The following data were presented at the European Association for the Study of the liver meeting in Berlin.

• Boehringer Ingelheim GmbH, of Ingelheim, Germany, reported Phase II data showing that its oral protease inhibitor, BI 201335, produced a sustained viral response (SVR) in 71 percent to 83 percent of treatment-naïve patients with hepatitis C virus (HCV) genotype 1 when given in combination with standard of care (SOC) pegylated interferon and ribavirin. A second Phase II trial showed an SVR in 28 percent to 41 percent of treatment-experienced patients who received BI 201335 plus SOC.

• Medivir AB, of Huddinge, Sweden, and partner Tibotec Pharmaceuticals, a unit of New Brunswick, N.J.-based Johnson & Johnson, said results of a planned week 24 interim analysis from the Phase IIb ASPIRE study of TMC435 in treatment-experienced hepatitis C virus (HCV) patients showed patients achieved greater virologic response following treatment with TMC435-containing regimens compared to placebo. The 150-mg dose group showed the highest response, particularly in null responders. In that group, HCV RNA levels were undetectable at week 24 for between 82 percent and 91 percent of the patients. TMC435 is an oral HCV protease inhibitor.

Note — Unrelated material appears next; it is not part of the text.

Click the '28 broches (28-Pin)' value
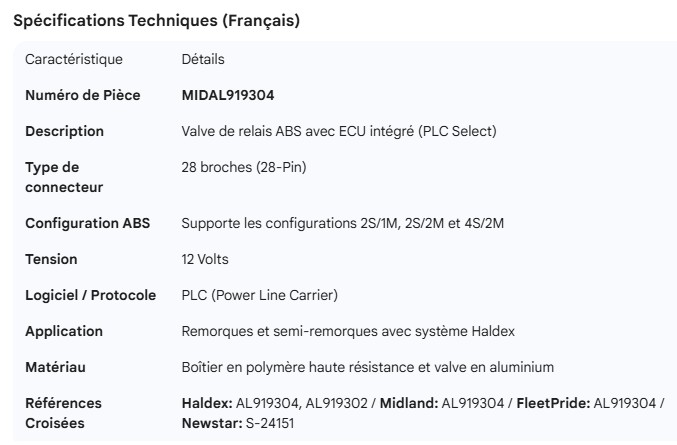The height and width of the screenshot is (445, 677). pyautogui.click(x=244, y=167)
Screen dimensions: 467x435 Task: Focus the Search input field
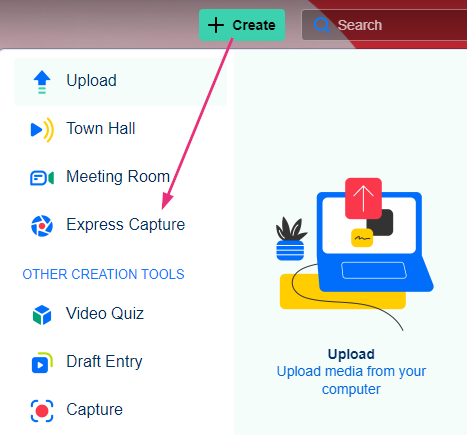(384, 25)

• Merck & Co. Inc., of Whitehouse Station, N.J., reported final results from a Phase III study of Victrelis (boceprevir), its oral protease inhibitor for hepatitis C virus (HCV), in combination with standard of care (SOC) peginterferon alfa-2a and ribavirin, with data showing that, over the 48-week treatment period, two-thirds (64 percent) of treatment-failed patients with HCV genotype 1 receiving the triple-drug therapy achieved sustained virologic response (SVR) vs. 21 percent receiving SOC alone. Data also identified potential predictors for the likelihood of achieving SVR based on a patient's response during a four-week lead-in with SOC alone prior to the additional of boceprevir and showed that the addition of boceprevir to the treatment regimen improved SVR rates regardless of whether patients had good or poor response during lead-in treatment. In pre-specified analyses of the pivotal Phase III studies, researchers found that IL28B status was a strong baseline predictor of viral response at treatment weeks four and eight and SVR among patients receiving boceprevir.